# What is Everyone's Go To Hook for Red Drum



## flathead (Dec 18, 2003)

chunk fishing...............pier or surf

Back when I started the number one (I think) was the Mustad 3996, 10/0-12/0 but there are so many more different versions out there now................


----------



## sand flea (Oct 24, 1999)

Owner 8/0-10/0 SSW, depending on bait. But these days there are a lot of good options. Still not a Mustad fan, though.


----------



## DaBig2na (Aug 7, 2011)

Mustad 39944BLN Demon Circle 10/0 , Gami octopus J hooks 10/0


----------



## NC KingFisher (Nov 20, 2011)

I like the octo J's in 10/0, most of the time a 13/0 ex baiter so I get my weight back when the sharks are in. Still loose some, but less random chew offs.


----------



## dawgfsh (Mar 1, 2005)

VMC J's 8/0, Mustad demon 10/0 circle.


----------



## Fatback (Aug 6, 2003)

Gamakatsu Big Eye circle hooks 7/0.

This tin hook is very strong, maybe overkill, but its best feature is it remains sharp trip after trip. I have many that still are sharp after multiple seasons. Other circle hooks I have used either become dull or rust after a few trips.


----------



## Drum Bum (Jan 12, 2004)

Eagle claw 9/0 inline. I think it's the 2004 series


----------



## flathead (Dec 18, 2003)

Just found and purchased what I believe to be the very best circle hook for drum I have ever seen. Owner 5174-RR 10/0.....RR is for reef and rig......left to right, Owner SSW 10/0 J, Owner 5174-RR 10/0, Eagle Claw 10/0, and two Mustads 14/0, black and chrome.
View attachment 57929


----------



## Khondker (Aug 17, 2012)

Just caught my first red (21 inch) at pcb day before yesterday from Russel pier, small live bait on 5/0 Owner Mutu Light Circle hook, wife caught her first red (23 inch) same day, same place on pompano rig with small piece of pink Fishbite, hook was Owner Mute Light Circle, Size 4, now this hook was a little bended by the fish.

* **Given data**

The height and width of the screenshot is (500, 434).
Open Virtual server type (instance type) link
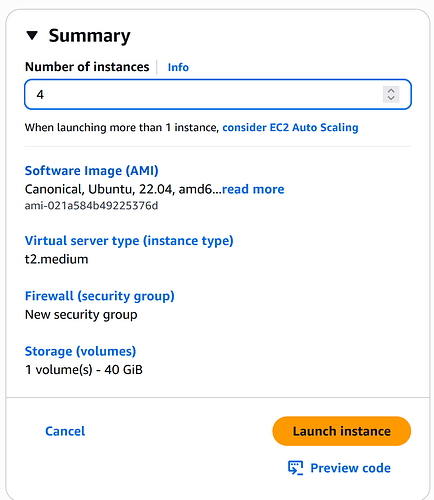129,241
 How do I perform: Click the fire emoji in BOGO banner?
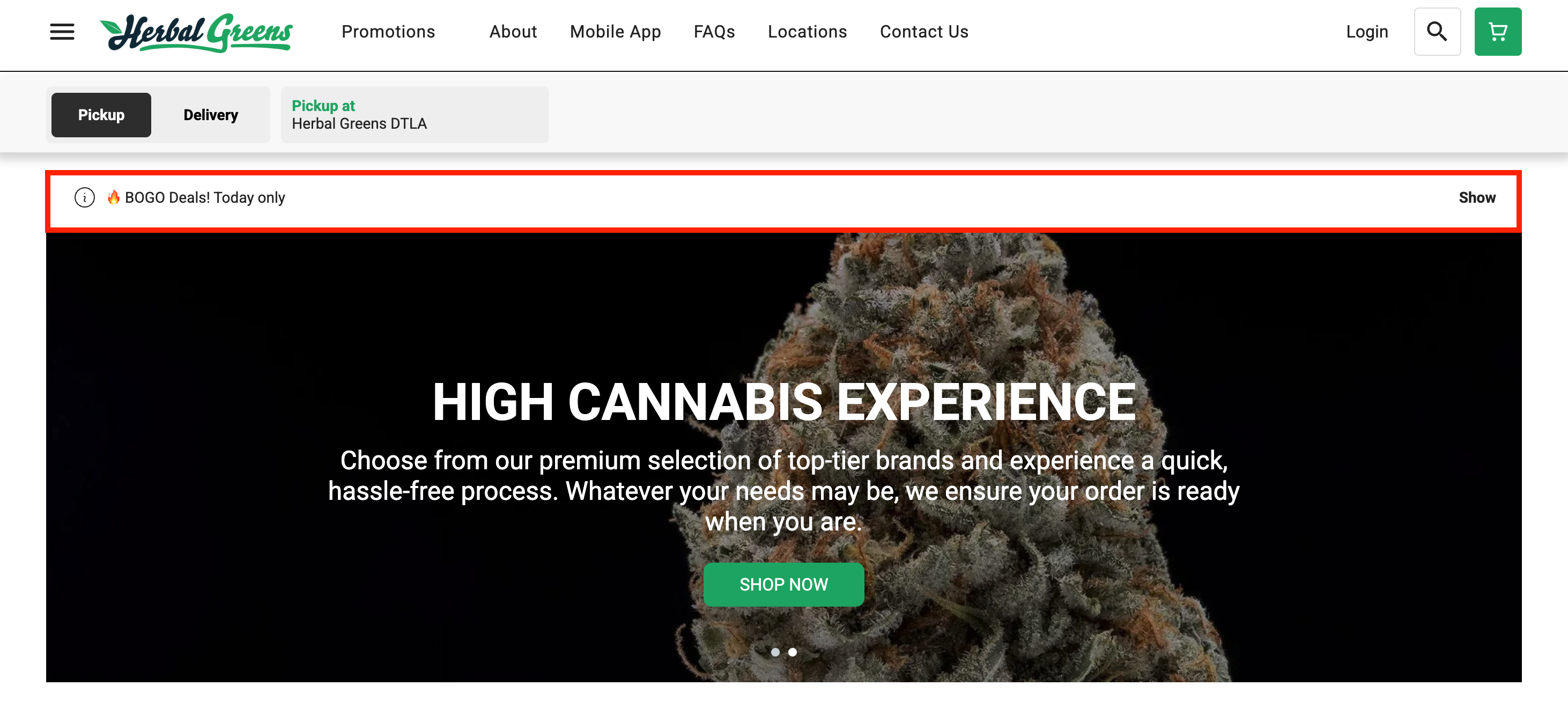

* **Instructions to follow**
Retype the red drum hook thread word for word, starting at "## NC KingFisher" and ending at "demon 10/0 circle.".

* **Response**
## NC KingFisher (Nov 20, 2011)

I like the octo J's in 10/0, most of the time a 13/0 ex baiter so I get my weight back when the sharks are in. Still loose some, but less random chew offs.


----------



## dawgfsh (Mar 1, 2005)

VMC J's 8/0, Mustad demon 10/0 circle.